- **The exercise**
Extend the Q&A thread below about which site suits questions on room air comfort, picking up after its final sentence.

The answers to these three questions will help me determine what to buy.

  • 1
    It sounds like your first question is "what makes air in a room comfortable?" If you have lingering physics or engineering questions on how to achieve that, get to those later.
    – djechlin
    Jul 16, 2014 at 0:04
  • That actually seems like an apt summary of my questions, thanks! Though I wouldn't have any idea of where to ask that question either..
    – KJdev
    Jul 16, 2014 at 0:19
  • 1
    #2 feels like it's really just a weather question. The formulae for heat index & wind chill are meteorological calculations that convert the measured temperature to the perceived temperature. I think meteorology is considered on-topic for Earth Sciences?
    – AMtwo
    Jul 6, 2023 at 21:27

2 Answers 2


I can address this from the perspective of the physics site, to say that question #1 seems like it could be on topic for us but #3 is probably not. Thermal properties of a real house are a matter of civil engineering. If you were to ask about the effect of relative humidity on heating of an object, without getting into too much detail about what that object is, then it would be, um... less unlikely to be on topic at Physics, but I could see that going either way.

Naturally this can depend on how exactly you phrase the questions. In particular, if it comes across as though you're looking for a shopping recommendation or design/construction advice, that's probably going to be off topic.

- **Supplied entries**
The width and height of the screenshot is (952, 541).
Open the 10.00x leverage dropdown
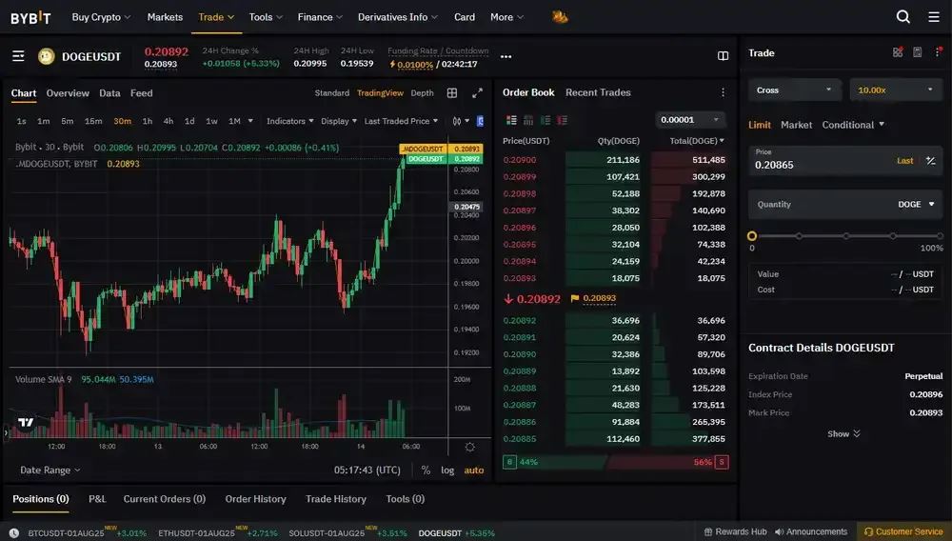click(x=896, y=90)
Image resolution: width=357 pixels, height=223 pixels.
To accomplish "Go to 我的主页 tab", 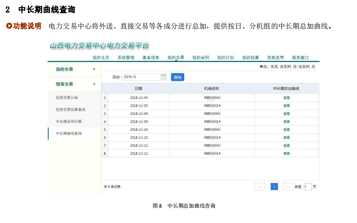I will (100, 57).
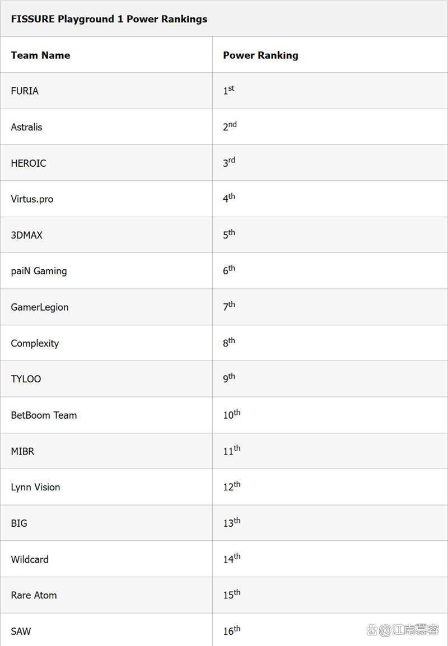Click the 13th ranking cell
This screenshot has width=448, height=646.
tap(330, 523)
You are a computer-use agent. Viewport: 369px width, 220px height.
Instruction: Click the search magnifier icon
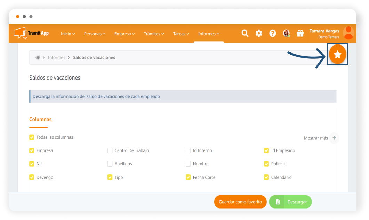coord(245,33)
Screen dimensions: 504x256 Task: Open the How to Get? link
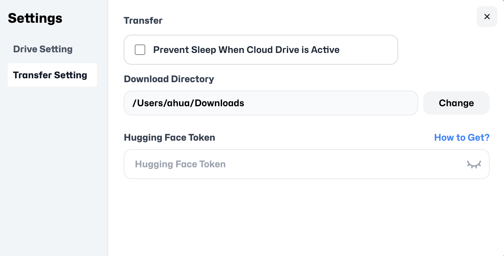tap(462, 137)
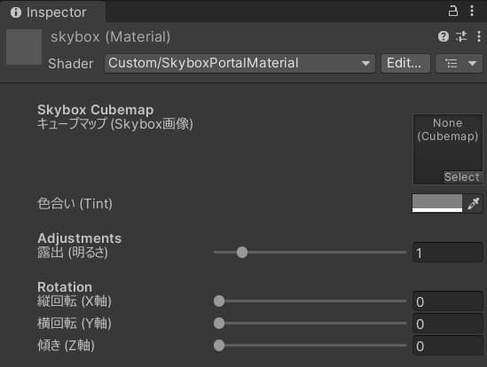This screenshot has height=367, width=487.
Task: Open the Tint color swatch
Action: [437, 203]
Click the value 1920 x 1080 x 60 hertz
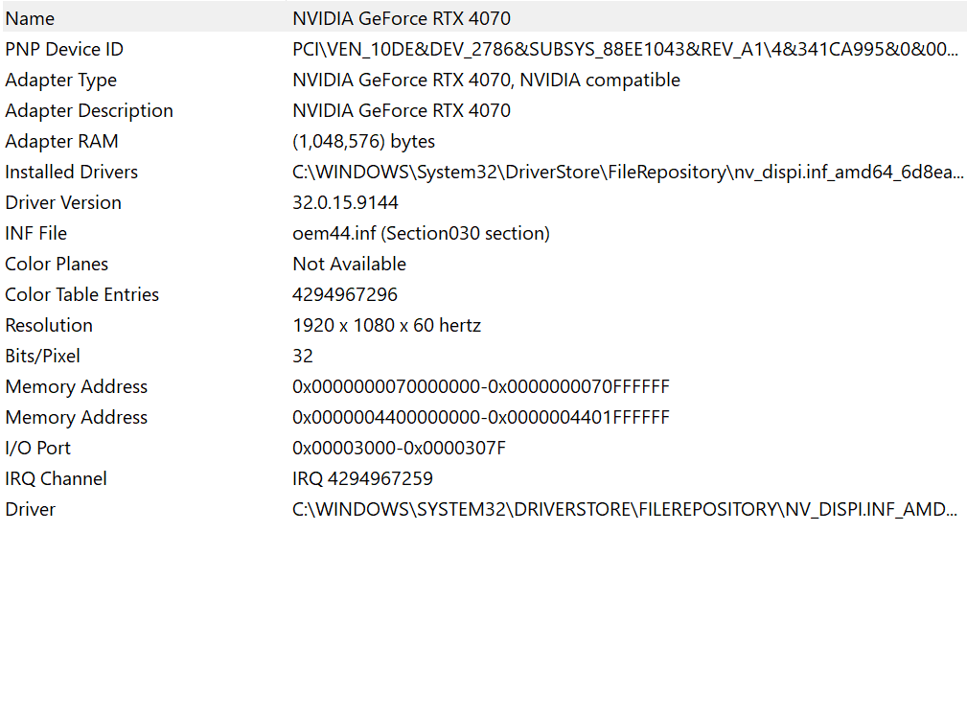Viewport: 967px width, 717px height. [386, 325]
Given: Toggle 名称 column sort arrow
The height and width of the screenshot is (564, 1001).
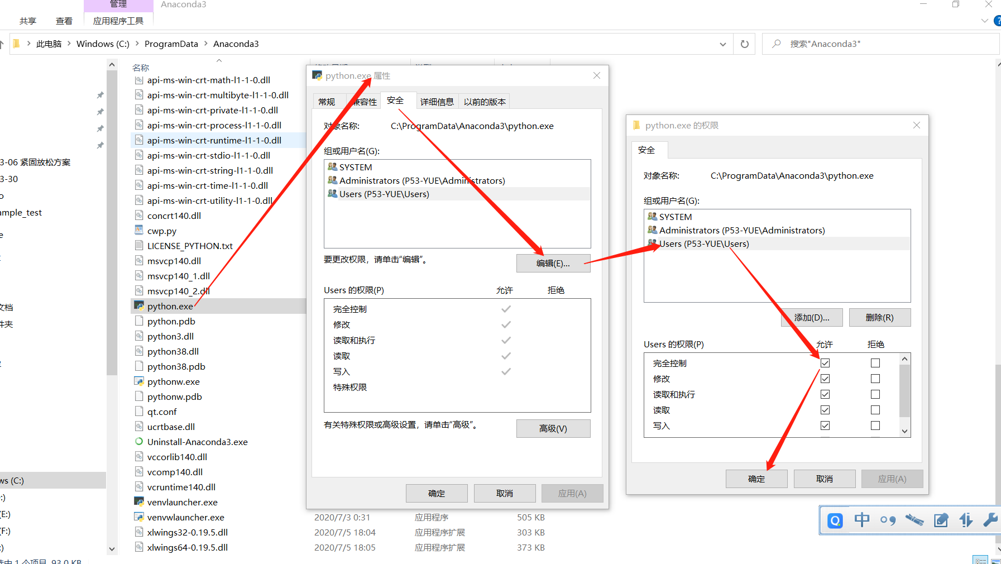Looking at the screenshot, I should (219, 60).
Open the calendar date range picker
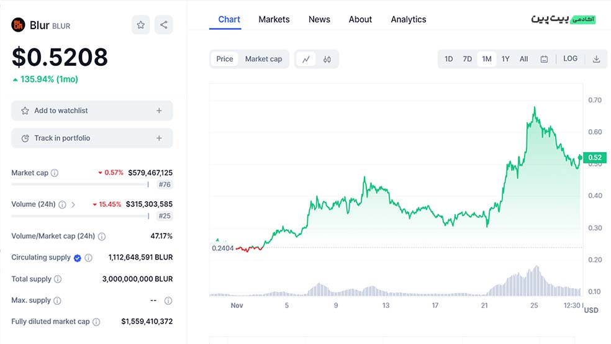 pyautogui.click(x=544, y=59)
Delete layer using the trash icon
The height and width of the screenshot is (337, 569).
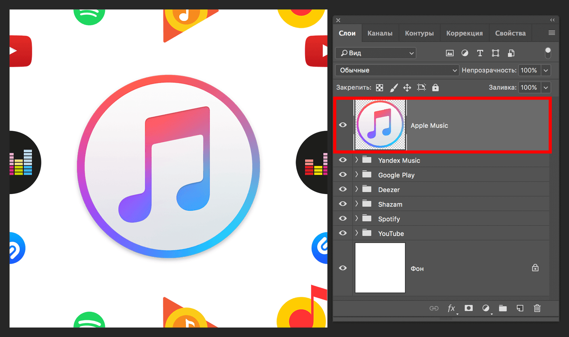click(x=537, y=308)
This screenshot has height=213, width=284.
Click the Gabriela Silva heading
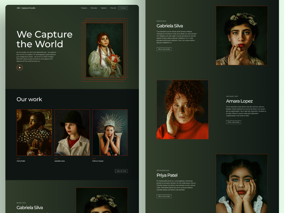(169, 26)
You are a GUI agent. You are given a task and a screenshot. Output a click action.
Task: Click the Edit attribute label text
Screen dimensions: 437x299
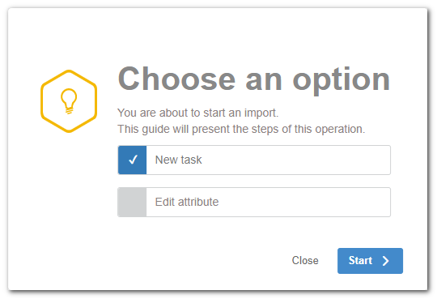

==

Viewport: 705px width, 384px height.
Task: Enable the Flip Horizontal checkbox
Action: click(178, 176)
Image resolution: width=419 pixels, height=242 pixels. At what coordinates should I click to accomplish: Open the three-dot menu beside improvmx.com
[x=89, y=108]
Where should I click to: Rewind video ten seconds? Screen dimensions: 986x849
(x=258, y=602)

- **Result of this task**
  • So your suggestion is to split up the questions? Asking about the effect of relative humidity on heating an object (#3) would be the best way to go about this then, as it seems there's no SO site where the civil engineering part would be a fit? (maybe the diy site, but that seems like a long shot) Do you have any advice for #2?
    – KJdev
    Jul 15, 2014 at 18:37
  • 2
    Yeah, definitely split up the questions. The way SE sites work, you should only be asking one question per post anyway. (Also note the clarifying edit I just posted.) I don't know anything more than you do about where #2 would go, sorry.
    – David Z
    Jul 15, 2014 at 19:39
  1. Physics as already stated.
  2. Cognitive sciences perhaps?
  3. Home improvement seems a likely choice.
  • #2, cognitive science because of the neuroscience part?
    – KJdev
    Jul 16, 2014 at 0:16
  • @DaJF Yes, general psychology stuff.
    – C. Ross
    Jul 16, 2014 at 12:50
  • Intuitively I wouldn't say how a human experiences climate is entirely a psychological thing.